Lance Armstrong has been stripped of his seven Tour de France championships, his relationship with the Livestrong Foundation and countless sponsorships since admitting to performance-enhancing-drug use during his career.
Now the disgraced cyclist can add Olympic bronze medalist to the ever-growing list of accomplishments erased from the record books. In a picture distributed to his nearly four million followers on Twitter, Armstrong confirmed that he returned his bronze medal won at the 2000 Summer Olympics in Sydney on Thursday:
Armstrong, who turns 42 next week, gave the medal to the United States Olympic Committee. Chief communications and public affairs officer Patrick Sandusky confirmed that the USOC had received the medal from Armstrong and will return it to the International Olympic Committee in the interim:
I can confirm that The United States Olympic Committee has received the bronze medal awarded to Lance Armstrong at the 2000 Olympic Games in Sydney. The International Olympic Committee and the USOC had previously requested that the medal be returned. The USOC has made arrangements to return the medal to the IOC.
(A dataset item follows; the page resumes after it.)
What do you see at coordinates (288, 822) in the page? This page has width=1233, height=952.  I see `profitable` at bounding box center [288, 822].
The IOC originally stripped Armstrong of his medal on Jan. 17, the same day the former American hero admitted to using PEDs in a special interview with Oprah Winfrey. Amid the leak of a 1,000-page U.S. Anti-Doping Agency report, Armstrong admitted years-long usage of blood transfusions, human growth hormone, testosterone and EPO, among other things.
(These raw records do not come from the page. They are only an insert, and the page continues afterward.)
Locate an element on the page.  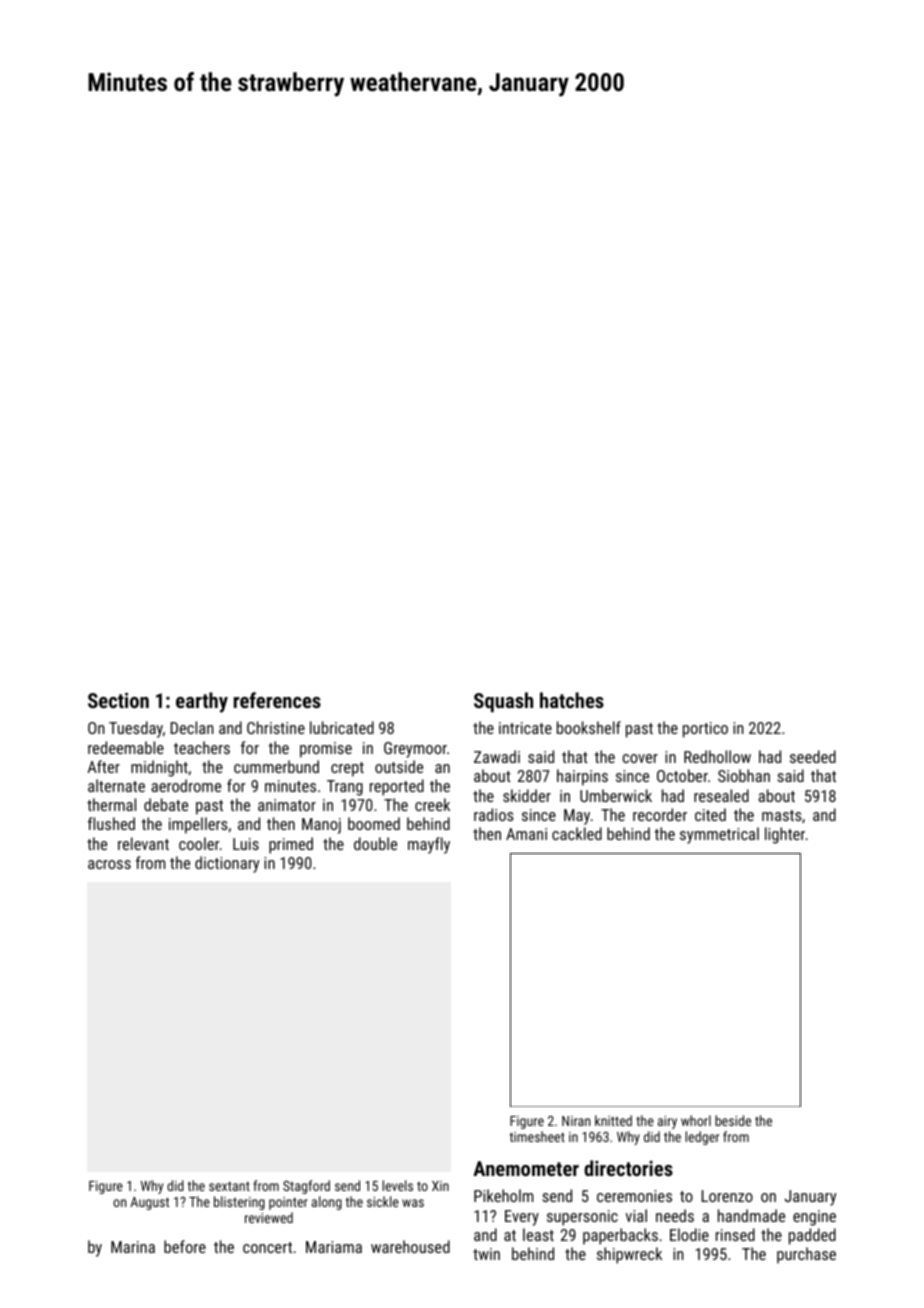
whorl is located at coordinates (696, 1120).
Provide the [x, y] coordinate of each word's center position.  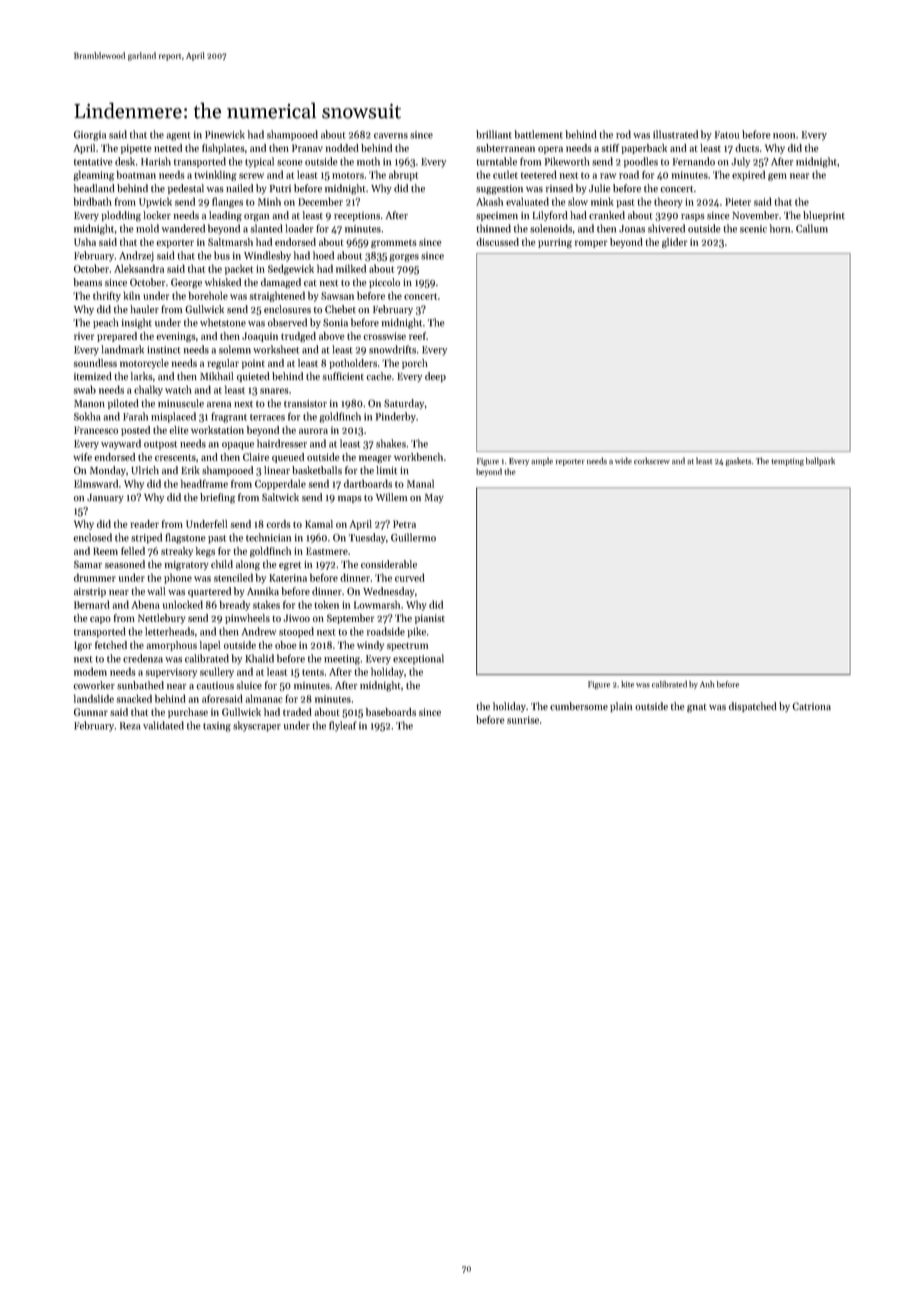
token [327, 604]
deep [435, 377]
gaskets [738, 461]
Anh [707, 684]
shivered [666, 228]
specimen [497, 216]
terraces [267, 417]
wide [623, 460]
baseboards [391, 712]
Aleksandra [139, 268]
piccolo [384, 283]
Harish [156, 161]
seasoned [125, 564]
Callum [812, 228]
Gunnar [91, 712]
Despite having denied continuous allegations for years, Armstrong laid bare his transgressions and how he duped millions.
"This story was so perfect for so long. It's this myth, this perfect story, and it wasn't true," Armstrong said, via ESPN.
While the majority of the focus was on Armstrong's reign atop the Tour de France standings, his Olympic triumph also coincided with PED use. He won the bronze medal in the Road Time Trial at the 2000 Sydney Games, a surprising performance considering his consecutive Tour wins in years prior.
Russia's Viatcheslav Ekimov pulled off the upset by winning the event, while German Jan Ullrich finished second.
Olympians found in violation of performance-enhancing-drug violations are expected to return the medals they receive to the IOC, which then awards them to the rightful owner. Compliance is almost uniform among disgraced athletes.
However, IOC vice president Thomas Bach indicated at this week's IOC summit in Buenos Aires that Armstrong had yet to return the medal—eight months after the initial request, per Reuters.
"This (the IOC's January) decision has been communicated to Mr Armstrong and the USOC," Bach said. "This decision has not been appealed neither by Mr Armstrong, nor by the USOC and what we are lacking, sadly, is getting back the medal. Legally the case for the IOC is closed."
It's unclear what the IOC will do with the now-vacant medal. The committee could vote to award the bronze to Abraham Olano, the Spaniard who finished fourth in the event. However, Olano has also been the subject of doping allegations during his career, leaving the IOC with a difficult decision.